INPUT.
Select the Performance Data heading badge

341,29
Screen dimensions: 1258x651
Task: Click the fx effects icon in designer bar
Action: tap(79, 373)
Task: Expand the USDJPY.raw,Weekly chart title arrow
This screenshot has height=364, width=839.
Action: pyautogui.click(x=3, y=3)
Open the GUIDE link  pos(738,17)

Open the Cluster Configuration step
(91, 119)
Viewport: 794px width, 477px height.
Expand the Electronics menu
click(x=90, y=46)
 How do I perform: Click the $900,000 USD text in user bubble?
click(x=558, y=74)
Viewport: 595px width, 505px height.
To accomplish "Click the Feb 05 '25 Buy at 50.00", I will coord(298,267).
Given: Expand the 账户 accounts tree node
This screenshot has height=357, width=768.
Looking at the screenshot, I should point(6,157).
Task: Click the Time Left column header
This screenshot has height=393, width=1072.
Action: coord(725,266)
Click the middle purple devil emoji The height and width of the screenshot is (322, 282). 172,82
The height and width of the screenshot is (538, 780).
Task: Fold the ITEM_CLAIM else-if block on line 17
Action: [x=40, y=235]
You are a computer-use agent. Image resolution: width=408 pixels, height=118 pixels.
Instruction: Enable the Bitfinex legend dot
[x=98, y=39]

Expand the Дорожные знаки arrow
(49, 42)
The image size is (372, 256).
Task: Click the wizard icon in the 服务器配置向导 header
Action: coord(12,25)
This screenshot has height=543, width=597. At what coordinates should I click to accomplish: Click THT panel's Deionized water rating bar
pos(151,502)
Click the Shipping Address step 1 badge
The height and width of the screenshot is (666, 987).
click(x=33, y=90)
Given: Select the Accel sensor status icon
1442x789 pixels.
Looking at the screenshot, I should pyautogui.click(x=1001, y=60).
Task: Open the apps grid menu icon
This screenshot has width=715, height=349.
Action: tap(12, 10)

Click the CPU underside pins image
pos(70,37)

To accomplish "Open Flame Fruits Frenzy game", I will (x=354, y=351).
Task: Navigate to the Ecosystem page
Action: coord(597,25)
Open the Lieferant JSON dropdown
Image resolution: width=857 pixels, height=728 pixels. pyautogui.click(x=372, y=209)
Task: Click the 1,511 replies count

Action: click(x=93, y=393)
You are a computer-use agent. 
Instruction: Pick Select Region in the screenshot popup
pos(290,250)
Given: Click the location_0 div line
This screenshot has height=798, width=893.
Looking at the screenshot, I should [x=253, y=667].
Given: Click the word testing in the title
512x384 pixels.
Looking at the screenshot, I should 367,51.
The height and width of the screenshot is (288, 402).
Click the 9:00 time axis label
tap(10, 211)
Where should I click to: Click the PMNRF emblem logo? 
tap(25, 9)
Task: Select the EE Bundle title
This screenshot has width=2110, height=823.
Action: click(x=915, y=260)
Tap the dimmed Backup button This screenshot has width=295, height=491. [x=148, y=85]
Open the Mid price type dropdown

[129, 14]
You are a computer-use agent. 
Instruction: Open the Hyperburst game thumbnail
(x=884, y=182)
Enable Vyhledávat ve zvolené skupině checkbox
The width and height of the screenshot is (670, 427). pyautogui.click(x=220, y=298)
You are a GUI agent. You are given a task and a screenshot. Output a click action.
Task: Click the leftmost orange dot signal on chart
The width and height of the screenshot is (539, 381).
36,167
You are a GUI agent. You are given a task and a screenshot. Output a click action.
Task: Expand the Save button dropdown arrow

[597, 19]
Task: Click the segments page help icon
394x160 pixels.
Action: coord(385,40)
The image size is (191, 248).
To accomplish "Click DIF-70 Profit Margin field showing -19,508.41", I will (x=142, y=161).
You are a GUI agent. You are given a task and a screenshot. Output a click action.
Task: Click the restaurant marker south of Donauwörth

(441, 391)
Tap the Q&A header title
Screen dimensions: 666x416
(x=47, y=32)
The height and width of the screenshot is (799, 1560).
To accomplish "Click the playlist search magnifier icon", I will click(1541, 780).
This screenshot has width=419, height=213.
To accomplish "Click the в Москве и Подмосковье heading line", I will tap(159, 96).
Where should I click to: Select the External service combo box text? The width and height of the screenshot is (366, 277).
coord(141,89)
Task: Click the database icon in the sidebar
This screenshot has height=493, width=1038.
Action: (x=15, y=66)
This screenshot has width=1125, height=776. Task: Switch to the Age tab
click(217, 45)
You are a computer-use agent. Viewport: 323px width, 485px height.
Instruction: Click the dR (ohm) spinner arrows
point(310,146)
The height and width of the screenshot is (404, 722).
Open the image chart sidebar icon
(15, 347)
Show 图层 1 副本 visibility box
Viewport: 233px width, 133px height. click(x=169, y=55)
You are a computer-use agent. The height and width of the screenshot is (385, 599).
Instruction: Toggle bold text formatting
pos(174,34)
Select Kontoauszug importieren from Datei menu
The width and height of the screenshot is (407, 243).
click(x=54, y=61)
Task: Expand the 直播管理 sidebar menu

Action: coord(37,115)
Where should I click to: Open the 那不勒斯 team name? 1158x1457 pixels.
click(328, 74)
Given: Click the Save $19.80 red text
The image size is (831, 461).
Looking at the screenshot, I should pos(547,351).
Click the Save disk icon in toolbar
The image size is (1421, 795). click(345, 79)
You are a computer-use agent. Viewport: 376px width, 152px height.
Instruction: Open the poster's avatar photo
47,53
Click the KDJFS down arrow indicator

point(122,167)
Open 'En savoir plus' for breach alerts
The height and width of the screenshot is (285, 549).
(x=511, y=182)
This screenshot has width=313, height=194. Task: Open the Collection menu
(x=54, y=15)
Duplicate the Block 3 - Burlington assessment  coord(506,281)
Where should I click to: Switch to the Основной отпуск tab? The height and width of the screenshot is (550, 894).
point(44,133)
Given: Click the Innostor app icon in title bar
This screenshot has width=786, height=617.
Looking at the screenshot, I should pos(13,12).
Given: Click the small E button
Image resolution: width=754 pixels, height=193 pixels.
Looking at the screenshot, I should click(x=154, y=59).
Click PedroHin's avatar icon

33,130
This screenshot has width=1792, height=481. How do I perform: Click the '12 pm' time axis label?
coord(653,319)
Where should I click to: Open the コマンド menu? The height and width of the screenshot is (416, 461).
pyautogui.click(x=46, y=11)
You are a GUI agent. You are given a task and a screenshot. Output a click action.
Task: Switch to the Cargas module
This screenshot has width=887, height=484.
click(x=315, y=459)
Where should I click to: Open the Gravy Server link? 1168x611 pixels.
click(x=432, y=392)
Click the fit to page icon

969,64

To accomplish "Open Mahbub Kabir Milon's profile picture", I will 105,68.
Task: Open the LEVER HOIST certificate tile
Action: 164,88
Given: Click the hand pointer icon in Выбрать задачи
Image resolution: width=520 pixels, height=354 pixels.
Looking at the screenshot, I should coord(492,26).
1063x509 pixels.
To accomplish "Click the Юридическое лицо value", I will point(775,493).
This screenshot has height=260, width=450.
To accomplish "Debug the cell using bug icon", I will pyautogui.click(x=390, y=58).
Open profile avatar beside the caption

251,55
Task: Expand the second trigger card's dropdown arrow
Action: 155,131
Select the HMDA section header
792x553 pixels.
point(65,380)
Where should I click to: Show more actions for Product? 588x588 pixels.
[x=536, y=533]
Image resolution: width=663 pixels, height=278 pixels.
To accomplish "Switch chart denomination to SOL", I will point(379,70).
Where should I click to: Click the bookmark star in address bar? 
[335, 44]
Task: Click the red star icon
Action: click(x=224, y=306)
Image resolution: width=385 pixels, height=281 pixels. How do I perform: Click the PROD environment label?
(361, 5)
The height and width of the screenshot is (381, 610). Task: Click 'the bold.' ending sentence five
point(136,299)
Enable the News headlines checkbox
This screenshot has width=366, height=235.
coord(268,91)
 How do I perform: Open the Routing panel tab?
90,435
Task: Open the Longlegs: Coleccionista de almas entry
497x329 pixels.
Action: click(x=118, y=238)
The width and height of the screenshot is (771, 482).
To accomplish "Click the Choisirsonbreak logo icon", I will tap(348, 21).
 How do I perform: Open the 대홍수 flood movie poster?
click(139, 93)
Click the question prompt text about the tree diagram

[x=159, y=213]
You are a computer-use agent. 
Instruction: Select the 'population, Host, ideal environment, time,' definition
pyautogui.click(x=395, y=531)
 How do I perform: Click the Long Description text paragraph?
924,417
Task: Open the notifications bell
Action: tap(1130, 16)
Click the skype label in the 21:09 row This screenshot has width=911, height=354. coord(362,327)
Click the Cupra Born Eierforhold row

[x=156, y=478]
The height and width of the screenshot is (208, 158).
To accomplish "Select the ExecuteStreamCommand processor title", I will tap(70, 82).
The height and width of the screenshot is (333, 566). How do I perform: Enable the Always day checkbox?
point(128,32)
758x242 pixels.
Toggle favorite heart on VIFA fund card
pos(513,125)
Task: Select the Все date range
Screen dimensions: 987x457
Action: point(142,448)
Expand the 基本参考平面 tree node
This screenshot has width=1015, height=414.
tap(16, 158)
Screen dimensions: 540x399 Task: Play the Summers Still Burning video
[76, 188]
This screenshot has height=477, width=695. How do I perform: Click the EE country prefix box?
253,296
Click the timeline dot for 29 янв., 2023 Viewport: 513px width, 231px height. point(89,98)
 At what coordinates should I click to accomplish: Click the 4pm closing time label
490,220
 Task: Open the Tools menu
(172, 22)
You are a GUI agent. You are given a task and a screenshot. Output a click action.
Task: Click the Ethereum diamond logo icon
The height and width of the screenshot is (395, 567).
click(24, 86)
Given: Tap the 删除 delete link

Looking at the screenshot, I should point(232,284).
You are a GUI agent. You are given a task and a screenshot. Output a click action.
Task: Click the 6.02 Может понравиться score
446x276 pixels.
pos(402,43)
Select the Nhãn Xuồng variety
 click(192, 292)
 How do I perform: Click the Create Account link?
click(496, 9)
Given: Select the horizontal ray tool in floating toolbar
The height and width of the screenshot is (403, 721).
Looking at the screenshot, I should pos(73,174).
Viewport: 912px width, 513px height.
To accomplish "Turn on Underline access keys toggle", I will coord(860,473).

WHAT TO DO. Of the lines above, extract only those from the line with "How do I perform: Click the $900,000" to the line with "Given: Expand the 账户 accounts tree node", both included, exactly as written.

RESULT FOR THIS TASK.
 How do I perform: Click the $900,000 USD text in user bubble?
click(x=558, y=74)
Viewport: 595px width, 505px height.
To accomplish "Click the Feb 05 '25 Buy at 50.00", I will coord(298,267).
Given: Expand the 账户 accounts tree node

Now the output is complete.